* What you have to do
Exactly how many lines of the data below include the string "agent"? State the number and nothing more.

━━━━━━━━━━━━━━━━

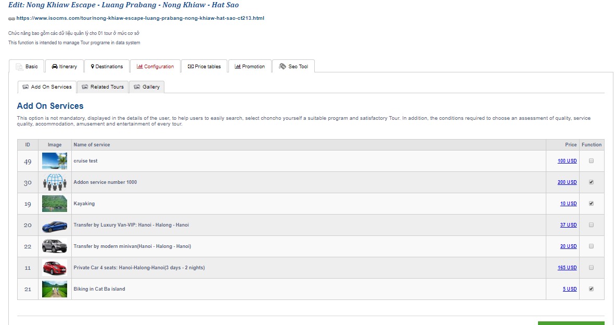Open the Add On Services sub-tab
This screenshot has width=615, height=325.
[x=47, y=87]
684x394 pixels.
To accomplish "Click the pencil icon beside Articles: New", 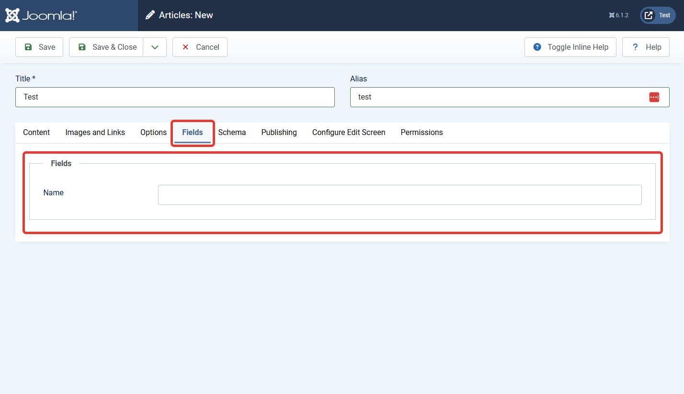I will 150,15.
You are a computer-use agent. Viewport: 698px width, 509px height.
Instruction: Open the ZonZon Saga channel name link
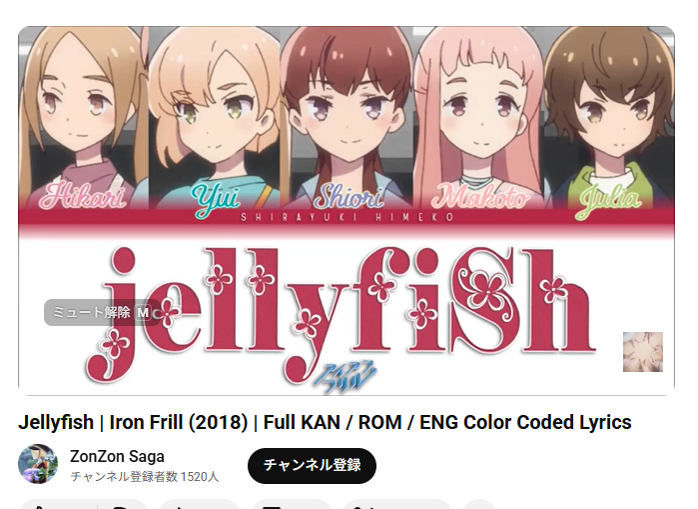pos(117,456)
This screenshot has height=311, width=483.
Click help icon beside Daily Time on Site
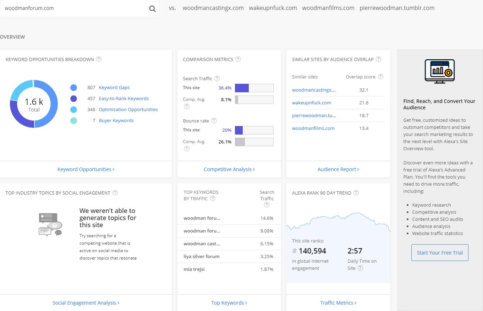tap(361, 268)
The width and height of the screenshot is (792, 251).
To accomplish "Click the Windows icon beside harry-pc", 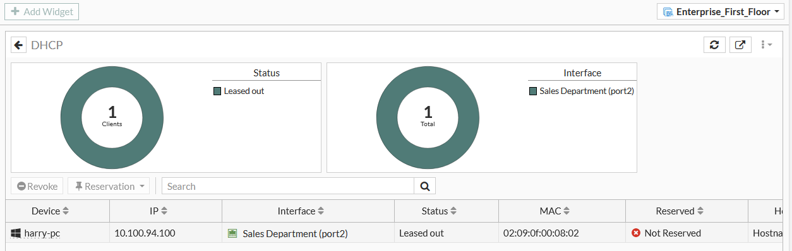I will pyautogui.click(x=16, y=233).
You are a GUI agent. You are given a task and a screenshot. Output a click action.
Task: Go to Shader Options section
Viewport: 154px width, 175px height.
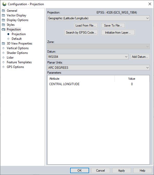[x=17, y=53]
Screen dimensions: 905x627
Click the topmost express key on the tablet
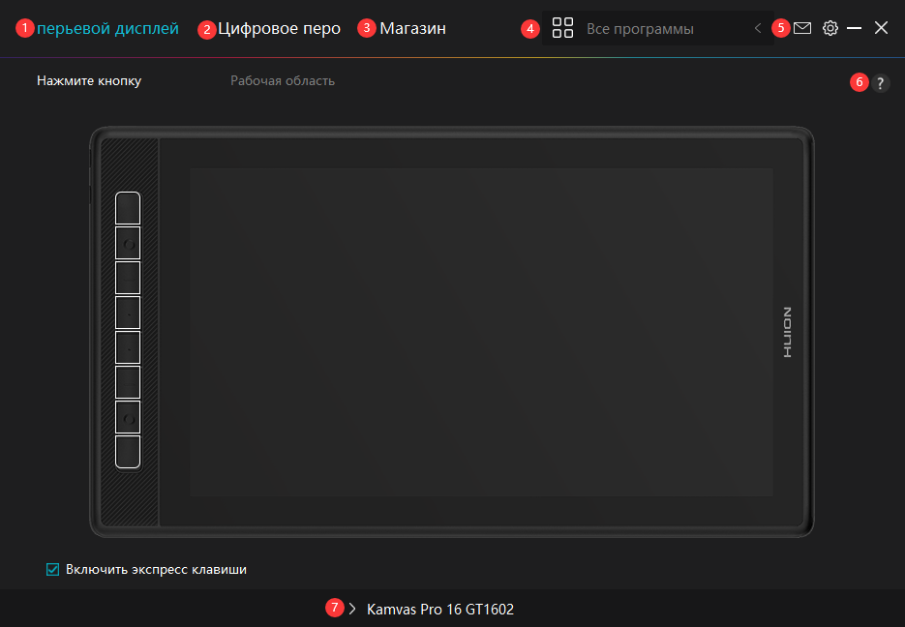[128, 208]
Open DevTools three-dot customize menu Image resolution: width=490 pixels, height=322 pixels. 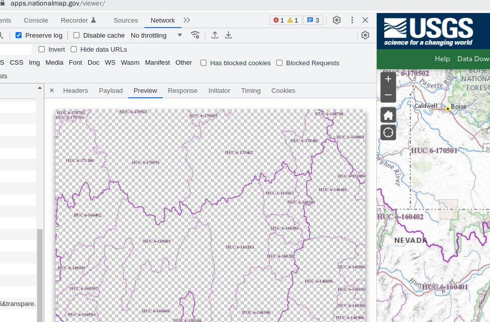(352, 20)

━━━━━━━━━━━━━━━━

* Output below
2